Chapter 1: An Introduction to Standardized Sampling

Scott A. Bonar, Salvador Contreras-Balderas, and Alison C. Iles

doi: https://doi.org/10.47886/9781934874103.ch1

It was probably one of the oddest riots in the history of the United States. In Erie, Pennsylvania during 1853, federal marshals were called to restore order during bloody uprisings. A mob of women, equipped with sledgehammers, was tearing up railroad track to protest standardization of track width (Nesmith 1985). All across the United States, standardization of rail gauges was taking place to improve transportation across the country, but many people did not want consistency. Jobs moving freight from a train running on one gauge of track to a train running on another gauge were plentiful at this time, and standardization would mean that these jobs would disappear. Fortunately, for us today, the riots were quelled and standardization of railroad track gauges went ahead. The magnificent transportation system of North America was aided by the standardization of rails, contributing to robust economies.

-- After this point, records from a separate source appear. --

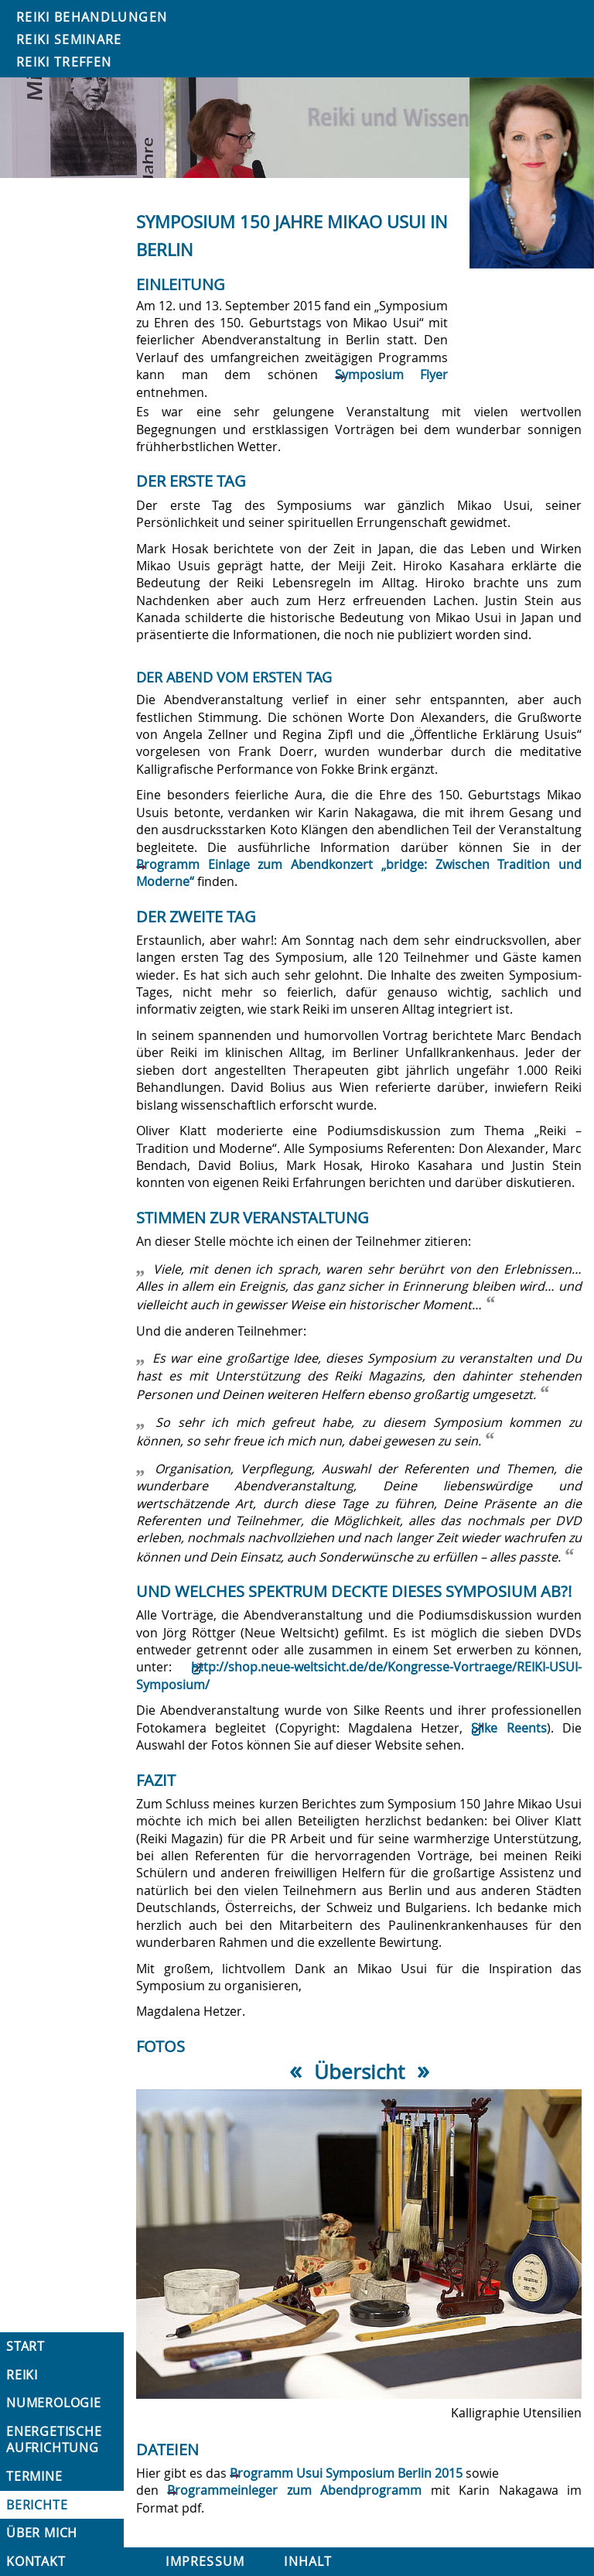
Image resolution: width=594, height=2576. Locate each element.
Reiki (22, 2374)
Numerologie (53, 2402)
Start (25, 2346)
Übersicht (359, 2071)
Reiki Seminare (69, 39)
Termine (34, 2476)
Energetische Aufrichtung (54, 2439)
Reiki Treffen (64, 61)
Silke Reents (508, 1727)
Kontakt (36, 2561)
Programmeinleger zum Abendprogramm (294, 2490)
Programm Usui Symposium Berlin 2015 (346, 2473)
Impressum (205, 2561)
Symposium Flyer (392, 374)
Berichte (36, 2504)
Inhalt (308, 2561)
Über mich (41, 2532)
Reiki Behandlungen (91, 17)
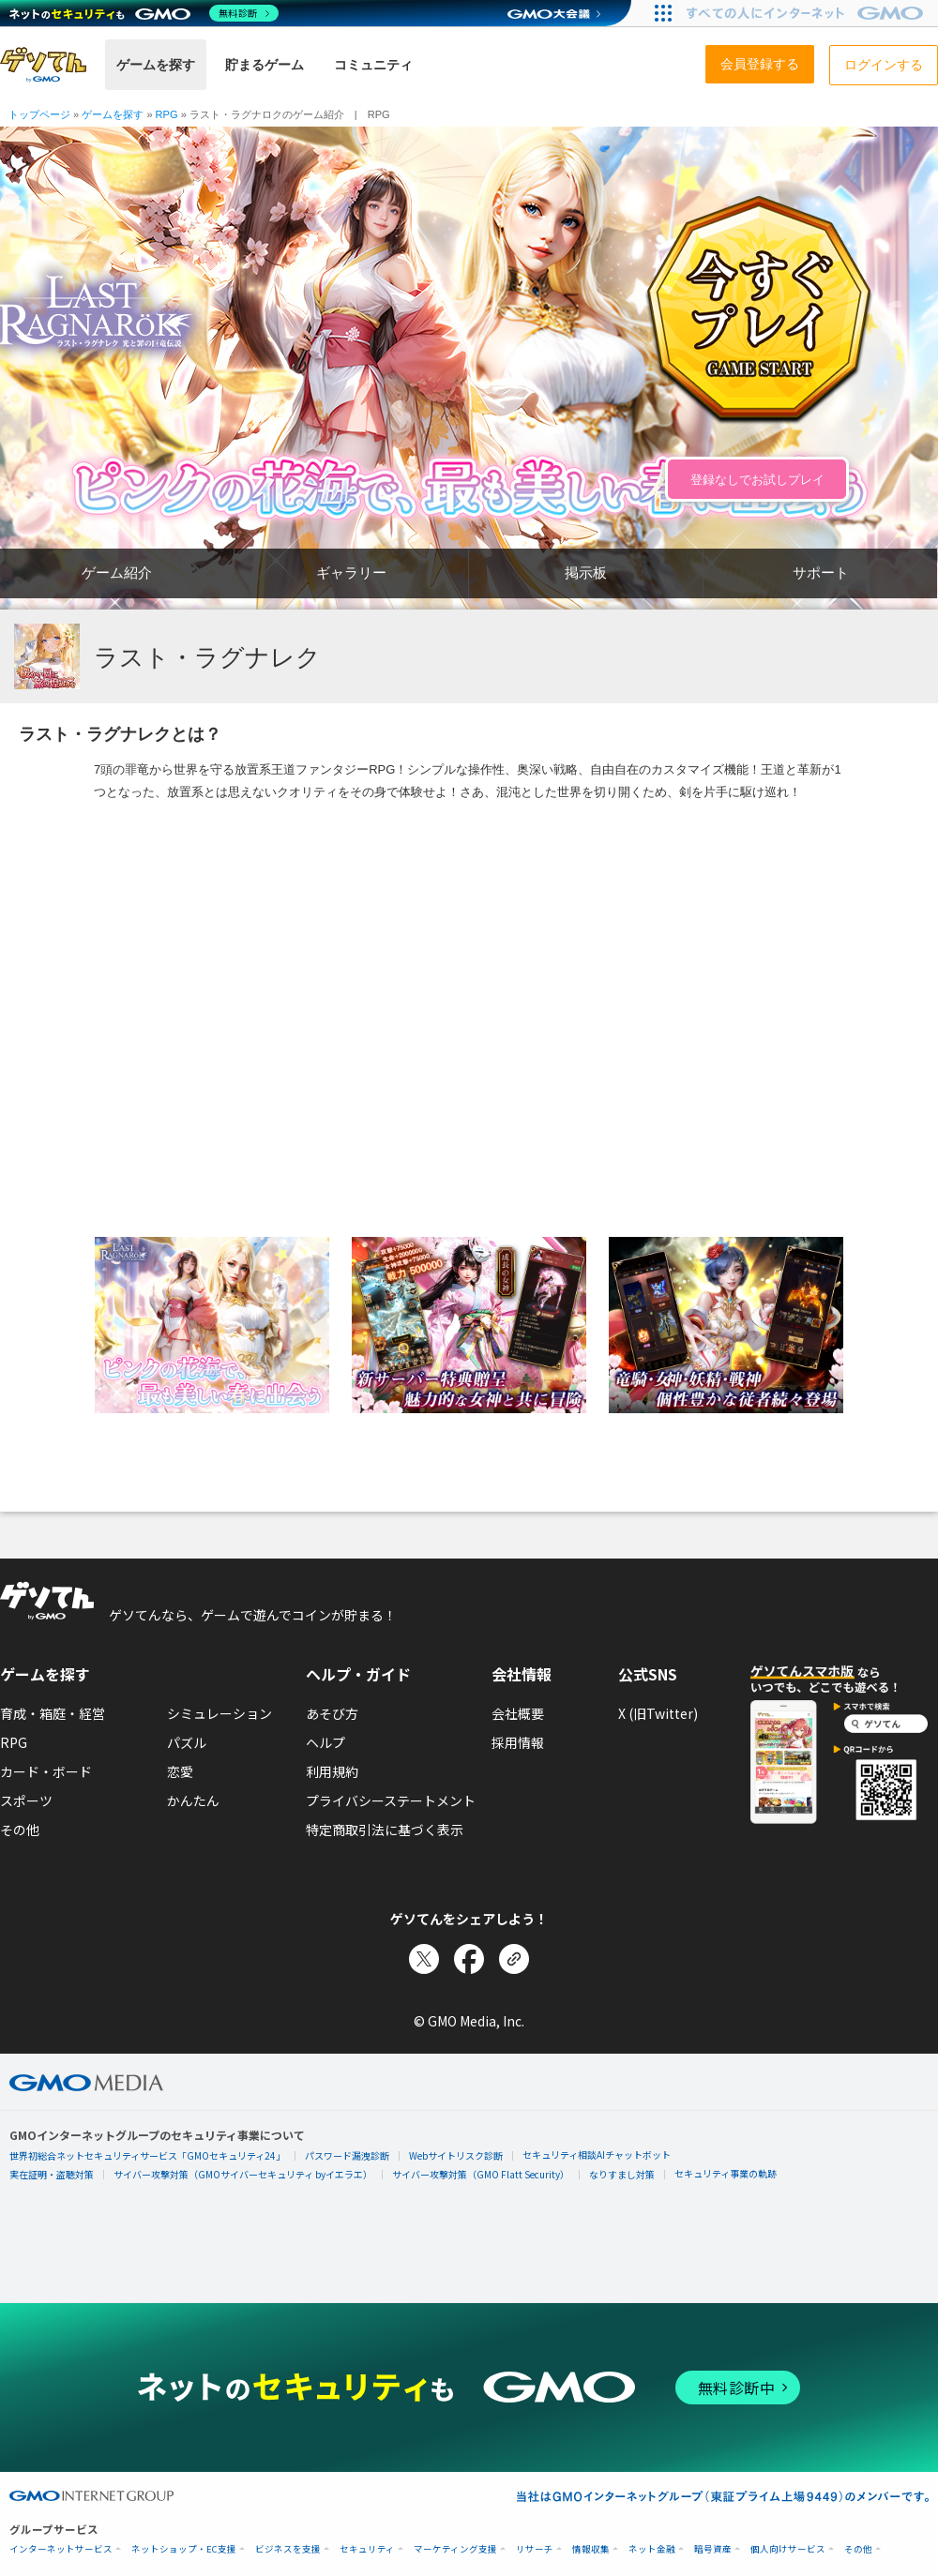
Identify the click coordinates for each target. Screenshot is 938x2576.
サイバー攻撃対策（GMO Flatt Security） (480, 2174)
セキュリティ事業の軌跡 (725, 2173)
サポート (821, 572)
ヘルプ (325, 1742)
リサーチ (534, 2549)
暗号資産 (713, 2549)
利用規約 (332, 1771)
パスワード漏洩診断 (347, 2155)
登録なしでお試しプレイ (757, 480)
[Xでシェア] (424, 1959)
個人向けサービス (787, 2549)
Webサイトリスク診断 (456, 2155)
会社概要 (518, 1713)
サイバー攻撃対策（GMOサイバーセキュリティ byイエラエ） (242, 2174)
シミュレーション (219, 1713)
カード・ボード (46, 1771)
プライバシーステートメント (391, 1800)
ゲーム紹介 (117, 572)
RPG (13, 1742)
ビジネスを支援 (288, 2549)
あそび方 (332, 1713)
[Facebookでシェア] (469, 1959)
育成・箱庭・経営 (52, 1713)
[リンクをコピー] (514, 1959)
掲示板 (586, 572)
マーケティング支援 (455, 2549)
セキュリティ (367, 2549)
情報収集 (591, 2549)
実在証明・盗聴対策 (51, 2174)
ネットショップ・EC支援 (183, 2549)
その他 (19, 1829)
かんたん (193, 1800)
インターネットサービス (61, 2549)
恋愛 (180, 1771)
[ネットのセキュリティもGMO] (144, 13)
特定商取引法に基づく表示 (384, 1829)
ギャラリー (351, 572)
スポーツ (26, 1800)
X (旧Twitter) (658, 1713)
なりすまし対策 (622, 2174)
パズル (186, 1742)
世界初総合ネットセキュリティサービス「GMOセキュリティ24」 (147, 2155)
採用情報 (518, 1742)
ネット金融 (651, 2549)
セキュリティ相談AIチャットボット (596, 2154)
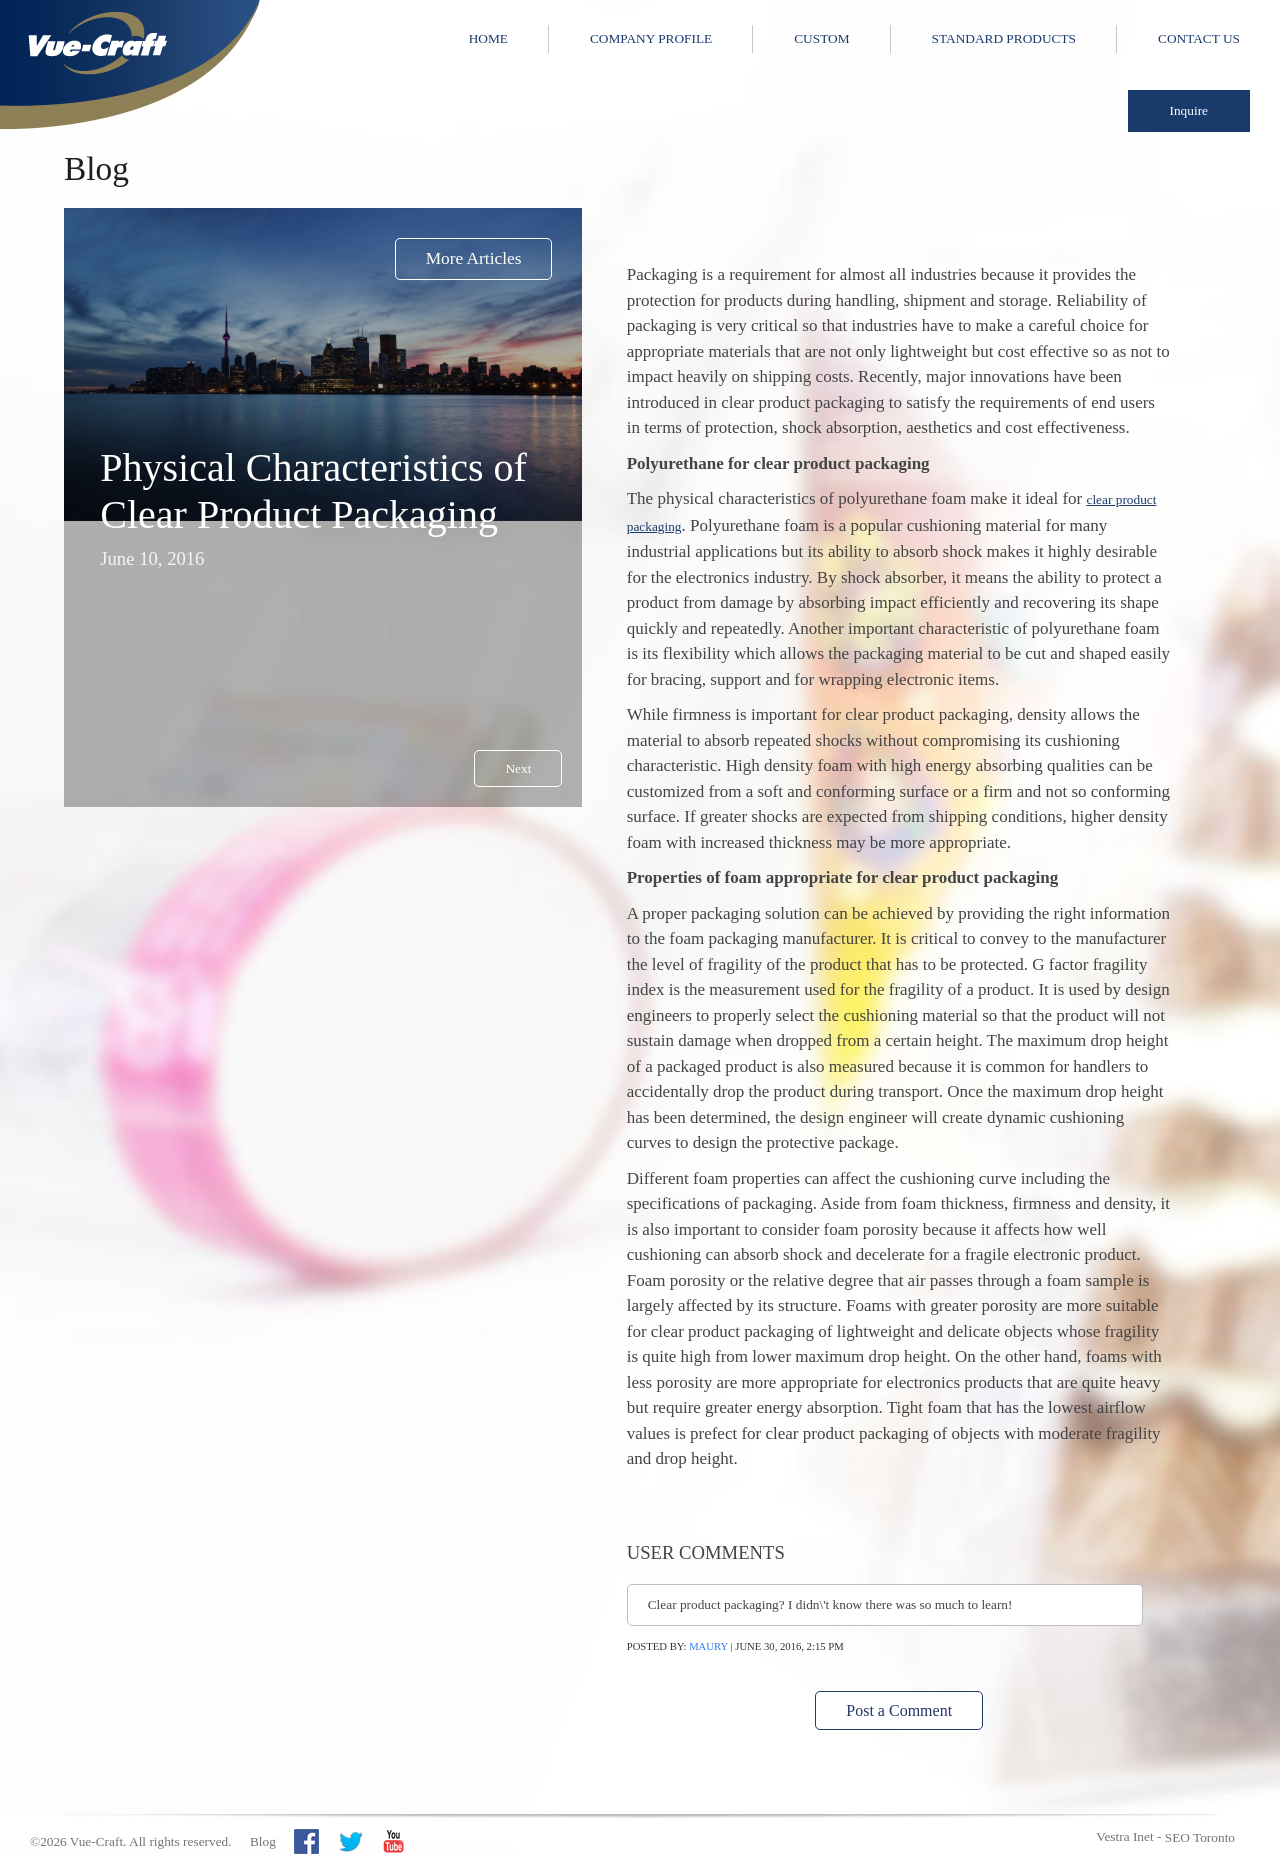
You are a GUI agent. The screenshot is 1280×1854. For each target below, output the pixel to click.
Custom (821, 38)
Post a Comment (899, 1710)
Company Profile (651, 38)
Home (488, 38)
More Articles (474, 258)
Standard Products (1004, 38)
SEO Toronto (1200, 1837)
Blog (263, 1841)
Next (518, 768)
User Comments (706, 1552)
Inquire (1189, 110)
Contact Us (1199, 38)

Standardization of industrial processes, languages, measurements, and data collection methods has been essential for world progress (Figure 1.1). Today, we are often unaware of the degree of standardization of the most basic elements of our society—from bolts and nuts where thread sizes are standard to computer components that can be used interchangeably to the standard sizes of photos we carry in our wallets or purses. Data collection and presentation are standardized in many disciplines, including medicine, meteorology, geology, and water chemistry. For example, our cholesterol, body temperature, and blood pressure are measured by standard medical tests and compared to averages calculated from the results of the same standard tests for many other people to determine if individuals are higher, lower, or average compared to the population in general. If these diagnostic tests were not standardized, it is unlikely that we would be able to evaluate even the most basic data about our health. In fact, if standardization was not used in countless other facets of our society, our lives would be much more difficult.

For data collection purposes, standardization means to collect data in one way so comparisons can be easily made. Although routine data collection has been standardized in many other disciplines, data from freshwater fish sampling across North America have not. Previously, most data collection has been standardized only at local, state, or provincial levels (Bonar and Hubert 2002).